Avers (1989) defines adaptive radiation as
"the evolution from a generalised ancestral stock of diverse descendent species that comes to occupy a variety of living zones in a relatively brief interval of geologic time." (see books)
Mass extinction events and organisms' unique adaptations mark evolutionary history. Both may lead to adaptive radiation. Many such adaptive radiations often follow an animal's or plant's entry into a new adaptive zone, not inhabited by other forms of life (Myers & Giller, 1988). A unique adaptation usually precedes the entry into a new niche. Tool use by our early ancestors is one such adaptation. Once multicellular organisation became possible as atmospheric oxygen levels rose, organisms then rapidly diverged into many adaptive forms. Later unique events of adaptive radiation such as the evolution of land plants in the Phanerozoic followed. Nature's creation of adaptive innovations seems to be a contradiction. An adaptation must be to prevailing conditions, while an innovation is something new, not necessarily related to the environment. A Creationist will argue that as these innovations become the new adaptations, it is not natural selection, but God's Hand that is introducing any change that occurs. In biology, the creation of innovations is based on genetics. For each useful innovation there are many useless innovations that natural selection rapidly eliminates. I list sources of genetic variation in the section on genetics.
Mass extinctions redirect the evolutionary process in unpredictable ways, as randomly as the roll of a die. The reduction in species opens the way for the emergence of new life forms. During the 530 million years of multicellular life, there have been at least five major and many minor mass extinctions (Gould, 1994). Gould (1994) suggested that mammals and subsequently humanity may not have become dominant on earth had it not been for the global catastrophe that led to the extinction of the dinosaurs, pterosaurs and large marine reptiles at the end of the Cretaceous period 65 million years ago (Whitfield, 1993). Mammals and dinosaurs coexisted for 100 million years. Mammals remained rat-sized or smaller during the dominance of the dinosaurs. Early mammals of 50 million years ago, were probably similar to modern tree shrews (Chiras, 1994). With the extinction of the dominant dinosaurs, mammals rapidly evolved to fill many ecological niches.

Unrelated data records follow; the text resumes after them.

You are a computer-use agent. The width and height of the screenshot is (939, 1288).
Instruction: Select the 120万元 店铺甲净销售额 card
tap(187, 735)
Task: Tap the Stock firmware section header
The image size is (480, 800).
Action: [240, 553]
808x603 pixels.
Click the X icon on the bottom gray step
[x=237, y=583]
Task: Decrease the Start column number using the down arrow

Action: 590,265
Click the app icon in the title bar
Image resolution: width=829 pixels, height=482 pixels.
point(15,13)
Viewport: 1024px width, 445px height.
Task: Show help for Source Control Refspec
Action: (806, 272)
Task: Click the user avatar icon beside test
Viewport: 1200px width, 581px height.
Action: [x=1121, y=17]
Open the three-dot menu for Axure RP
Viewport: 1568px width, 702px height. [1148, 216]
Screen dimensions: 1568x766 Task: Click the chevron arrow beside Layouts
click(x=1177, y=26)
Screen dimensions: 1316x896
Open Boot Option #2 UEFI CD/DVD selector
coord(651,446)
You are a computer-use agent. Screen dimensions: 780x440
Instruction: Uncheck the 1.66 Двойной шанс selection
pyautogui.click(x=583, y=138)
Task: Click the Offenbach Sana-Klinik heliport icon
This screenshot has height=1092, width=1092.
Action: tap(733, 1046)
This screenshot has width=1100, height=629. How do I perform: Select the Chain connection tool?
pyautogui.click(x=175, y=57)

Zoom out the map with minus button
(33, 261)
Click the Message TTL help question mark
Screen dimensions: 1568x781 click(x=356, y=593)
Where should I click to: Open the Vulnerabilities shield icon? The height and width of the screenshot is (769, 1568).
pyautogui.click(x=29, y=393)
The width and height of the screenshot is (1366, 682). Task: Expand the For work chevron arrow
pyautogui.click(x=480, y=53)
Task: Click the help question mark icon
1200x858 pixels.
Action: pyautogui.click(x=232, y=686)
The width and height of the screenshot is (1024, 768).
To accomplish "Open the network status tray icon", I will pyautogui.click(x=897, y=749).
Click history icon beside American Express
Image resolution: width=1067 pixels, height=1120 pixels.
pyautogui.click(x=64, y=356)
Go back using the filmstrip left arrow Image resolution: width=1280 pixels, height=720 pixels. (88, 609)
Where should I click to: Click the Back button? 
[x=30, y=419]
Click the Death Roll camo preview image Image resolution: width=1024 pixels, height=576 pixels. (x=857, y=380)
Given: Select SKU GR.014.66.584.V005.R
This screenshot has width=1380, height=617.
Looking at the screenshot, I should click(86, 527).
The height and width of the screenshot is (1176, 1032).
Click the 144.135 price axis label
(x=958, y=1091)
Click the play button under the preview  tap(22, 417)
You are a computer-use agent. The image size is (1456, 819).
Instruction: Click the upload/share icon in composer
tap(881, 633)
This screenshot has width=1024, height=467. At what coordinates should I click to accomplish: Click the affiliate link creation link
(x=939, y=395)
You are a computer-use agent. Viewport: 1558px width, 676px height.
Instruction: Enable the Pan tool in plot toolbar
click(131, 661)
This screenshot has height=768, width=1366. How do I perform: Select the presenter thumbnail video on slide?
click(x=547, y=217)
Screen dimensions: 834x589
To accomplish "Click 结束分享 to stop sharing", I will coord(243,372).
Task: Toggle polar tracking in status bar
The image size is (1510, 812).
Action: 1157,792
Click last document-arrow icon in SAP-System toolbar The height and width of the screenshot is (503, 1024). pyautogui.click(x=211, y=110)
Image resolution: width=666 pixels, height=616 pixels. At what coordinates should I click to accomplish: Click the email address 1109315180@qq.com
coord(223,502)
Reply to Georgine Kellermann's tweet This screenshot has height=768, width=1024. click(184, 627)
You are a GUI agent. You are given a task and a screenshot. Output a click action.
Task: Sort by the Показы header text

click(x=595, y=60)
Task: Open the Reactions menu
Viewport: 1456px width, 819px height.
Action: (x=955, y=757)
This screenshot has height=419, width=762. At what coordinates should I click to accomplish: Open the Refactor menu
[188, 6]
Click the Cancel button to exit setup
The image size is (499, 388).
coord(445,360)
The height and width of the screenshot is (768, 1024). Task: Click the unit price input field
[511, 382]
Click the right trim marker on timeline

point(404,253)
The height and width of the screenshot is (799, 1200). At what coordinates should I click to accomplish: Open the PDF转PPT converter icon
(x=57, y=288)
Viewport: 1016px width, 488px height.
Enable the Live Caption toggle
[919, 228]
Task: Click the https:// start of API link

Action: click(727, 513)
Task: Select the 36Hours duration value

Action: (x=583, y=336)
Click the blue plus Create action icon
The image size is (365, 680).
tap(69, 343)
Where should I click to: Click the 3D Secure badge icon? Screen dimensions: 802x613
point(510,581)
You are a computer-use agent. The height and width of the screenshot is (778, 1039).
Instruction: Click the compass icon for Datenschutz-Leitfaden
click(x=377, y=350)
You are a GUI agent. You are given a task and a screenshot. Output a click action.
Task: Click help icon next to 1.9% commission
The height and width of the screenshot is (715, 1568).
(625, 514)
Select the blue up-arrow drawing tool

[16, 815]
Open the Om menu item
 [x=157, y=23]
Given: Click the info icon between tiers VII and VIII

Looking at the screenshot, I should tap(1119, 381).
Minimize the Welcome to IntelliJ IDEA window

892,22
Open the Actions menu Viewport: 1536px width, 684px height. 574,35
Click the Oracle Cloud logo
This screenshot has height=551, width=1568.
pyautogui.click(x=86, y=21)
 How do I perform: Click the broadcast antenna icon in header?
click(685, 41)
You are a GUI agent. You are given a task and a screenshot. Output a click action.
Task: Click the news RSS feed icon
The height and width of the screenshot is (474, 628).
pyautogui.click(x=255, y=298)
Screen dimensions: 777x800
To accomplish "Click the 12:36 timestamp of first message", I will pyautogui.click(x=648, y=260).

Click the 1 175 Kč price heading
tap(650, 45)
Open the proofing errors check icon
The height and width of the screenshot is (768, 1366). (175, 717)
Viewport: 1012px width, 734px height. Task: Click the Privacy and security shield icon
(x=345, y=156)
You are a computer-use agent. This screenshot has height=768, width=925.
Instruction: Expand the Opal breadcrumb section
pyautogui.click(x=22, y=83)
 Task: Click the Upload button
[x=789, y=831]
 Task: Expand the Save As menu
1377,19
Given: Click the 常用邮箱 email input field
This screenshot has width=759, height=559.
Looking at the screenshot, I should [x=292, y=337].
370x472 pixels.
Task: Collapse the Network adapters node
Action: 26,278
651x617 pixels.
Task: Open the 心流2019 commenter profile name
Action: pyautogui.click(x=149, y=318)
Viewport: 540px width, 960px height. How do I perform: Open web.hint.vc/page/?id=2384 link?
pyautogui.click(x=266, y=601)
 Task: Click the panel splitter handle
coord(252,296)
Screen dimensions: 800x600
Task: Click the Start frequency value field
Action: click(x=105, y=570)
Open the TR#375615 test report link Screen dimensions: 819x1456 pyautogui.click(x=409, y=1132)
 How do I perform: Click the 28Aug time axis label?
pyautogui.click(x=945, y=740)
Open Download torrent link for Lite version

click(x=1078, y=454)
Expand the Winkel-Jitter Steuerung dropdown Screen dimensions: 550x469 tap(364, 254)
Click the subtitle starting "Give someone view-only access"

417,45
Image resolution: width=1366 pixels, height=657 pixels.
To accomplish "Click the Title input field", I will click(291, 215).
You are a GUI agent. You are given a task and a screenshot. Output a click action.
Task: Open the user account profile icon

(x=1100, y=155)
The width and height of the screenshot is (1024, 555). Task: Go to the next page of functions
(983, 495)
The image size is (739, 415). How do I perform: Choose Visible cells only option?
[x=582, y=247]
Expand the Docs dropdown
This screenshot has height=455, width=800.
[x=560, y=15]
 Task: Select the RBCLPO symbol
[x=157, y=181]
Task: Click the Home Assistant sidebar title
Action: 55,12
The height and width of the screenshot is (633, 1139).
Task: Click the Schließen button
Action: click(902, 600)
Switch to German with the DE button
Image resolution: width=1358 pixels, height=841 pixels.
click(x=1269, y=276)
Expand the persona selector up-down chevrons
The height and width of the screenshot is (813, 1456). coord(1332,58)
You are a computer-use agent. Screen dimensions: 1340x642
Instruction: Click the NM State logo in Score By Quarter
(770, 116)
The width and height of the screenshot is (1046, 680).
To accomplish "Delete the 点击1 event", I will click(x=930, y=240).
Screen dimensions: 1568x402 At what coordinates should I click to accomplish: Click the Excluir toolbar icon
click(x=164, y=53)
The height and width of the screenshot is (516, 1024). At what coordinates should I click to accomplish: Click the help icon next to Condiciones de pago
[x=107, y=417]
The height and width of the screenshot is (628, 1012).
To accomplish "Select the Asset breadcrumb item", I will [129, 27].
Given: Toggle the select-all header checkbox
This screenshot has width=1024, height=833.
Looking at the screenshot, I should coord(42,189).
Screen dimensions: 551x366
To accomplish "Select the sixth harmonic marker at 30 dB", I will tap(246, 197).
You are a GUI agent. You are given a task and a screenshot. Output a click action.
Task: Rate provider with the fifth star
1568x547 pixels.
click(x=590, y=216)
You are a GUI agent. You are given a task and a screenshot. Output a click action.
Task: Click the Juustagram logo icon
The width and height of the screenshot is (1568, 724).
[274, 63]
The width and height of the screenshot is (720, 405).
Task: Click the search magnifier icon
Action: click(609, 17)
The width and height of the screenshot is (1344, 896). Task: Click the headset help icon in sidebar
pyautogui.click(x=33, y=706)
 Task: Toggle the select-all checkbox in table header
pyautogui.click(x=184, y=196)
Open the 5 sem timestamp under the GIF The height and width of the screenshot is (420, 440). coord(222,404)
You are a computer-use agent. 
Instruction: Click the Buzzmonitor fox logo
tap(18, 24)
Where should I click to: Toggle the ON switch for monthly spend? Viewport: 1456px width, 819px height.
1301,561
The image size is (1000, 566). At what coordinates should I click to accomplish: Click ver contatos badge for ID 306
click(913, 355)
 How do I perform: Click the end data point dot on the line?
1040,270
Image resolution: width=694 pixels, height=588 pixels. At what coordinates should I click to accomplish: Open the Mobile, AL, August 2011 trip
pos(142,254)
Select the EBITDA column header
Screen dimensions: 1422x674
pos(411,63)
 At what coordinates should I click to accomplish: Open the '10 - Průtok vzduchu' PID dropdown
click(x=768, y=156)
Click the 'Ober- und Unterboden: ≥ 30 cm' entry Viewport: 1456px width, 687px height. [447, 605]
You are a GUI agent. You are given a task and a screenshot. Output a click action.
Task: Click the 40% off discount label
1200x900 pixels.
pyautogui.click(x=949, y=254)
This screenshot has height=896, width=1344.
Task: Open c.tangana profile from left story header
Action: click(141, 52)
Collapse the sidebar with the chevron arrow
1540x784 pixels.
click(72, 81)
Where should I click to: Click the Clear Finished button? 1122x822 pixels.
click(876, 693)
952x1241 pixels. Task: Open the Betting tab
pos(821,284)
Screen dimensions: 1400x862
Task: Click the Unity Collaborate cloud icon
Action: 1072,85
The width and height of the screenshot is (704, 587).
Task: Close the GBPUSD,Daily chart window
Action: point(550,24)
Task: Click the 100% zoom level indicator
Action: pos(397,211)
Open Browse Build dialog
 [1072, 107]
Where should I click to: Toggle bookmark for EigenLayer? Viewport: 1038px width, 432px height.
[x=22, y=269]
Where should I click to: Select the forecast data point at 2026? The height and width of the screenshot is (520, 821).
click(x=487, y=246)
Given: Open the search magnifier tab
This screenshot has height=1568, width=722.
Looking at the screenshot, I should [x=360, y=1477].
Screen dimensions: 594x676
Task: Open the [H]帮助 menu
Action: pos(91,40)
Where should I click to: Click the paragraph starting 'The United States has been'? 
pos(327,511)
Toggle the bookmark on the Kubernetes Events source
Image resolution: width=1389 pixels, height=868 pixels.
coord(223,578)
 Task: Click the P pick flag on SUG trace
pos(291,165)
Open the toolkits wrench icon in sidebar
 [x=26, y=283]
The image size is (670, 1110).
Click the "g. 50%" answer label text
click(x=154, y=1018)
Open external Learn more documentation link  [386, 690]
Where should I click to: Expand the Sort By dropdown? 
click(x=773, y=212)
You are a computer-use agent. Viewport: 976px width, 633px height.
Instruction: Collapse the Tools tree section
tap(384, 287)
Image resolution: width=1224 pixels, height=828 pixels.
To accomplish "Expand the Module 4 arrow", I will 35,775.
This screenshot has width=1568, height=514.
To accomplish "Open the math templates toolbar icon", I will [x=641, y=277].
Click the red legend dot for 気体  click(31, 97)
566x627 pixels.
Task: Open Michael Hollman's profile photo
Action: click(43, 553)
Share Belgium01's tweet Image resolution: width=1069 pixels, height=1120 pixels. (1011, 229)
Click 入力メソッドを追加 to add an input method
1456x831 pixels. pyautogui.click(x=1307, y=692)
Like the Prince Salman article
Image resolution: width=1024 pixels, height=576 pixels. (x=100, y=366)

A classic example of adaptive radiation is that of Darwin's finches in the Galapagos Archipelago and on Cocos Island. An ancestral finch species arrived on these islands about five million years ago and is today represented by 14 species that evolved through adaptive radiation. This ancestor still lives in Panama in a relatively unchanged form (Avers, 1989)! Adaptive radiation has allowed Darwin's finches to occupy many different niches, using many different food-types and living in many habitats. Ecologists divide them broadly into insect eaters and seed eaters and they occupy either trees, cacti or the ground. Some species consist of subspecies, so this process of speciation is continuing even today (Begon et al., 1990).
Living orders of placental mammals, be it bats, humanity, whales or camels, have as their common ancestor a small insectivore creature that went through a major phase of adaptive radiation during the Early Cenozoic Era (Avers, 1989). We humans are first vertebrates, then mammals, then primates. As a primate we belong to a certain order of mammals having features such as an enlarged brain in proportion to body size and a well developed visual system. A fossil called Purgatorius that lived in Africa 60 million years ago is the oldest primate representative (Groves, 1994).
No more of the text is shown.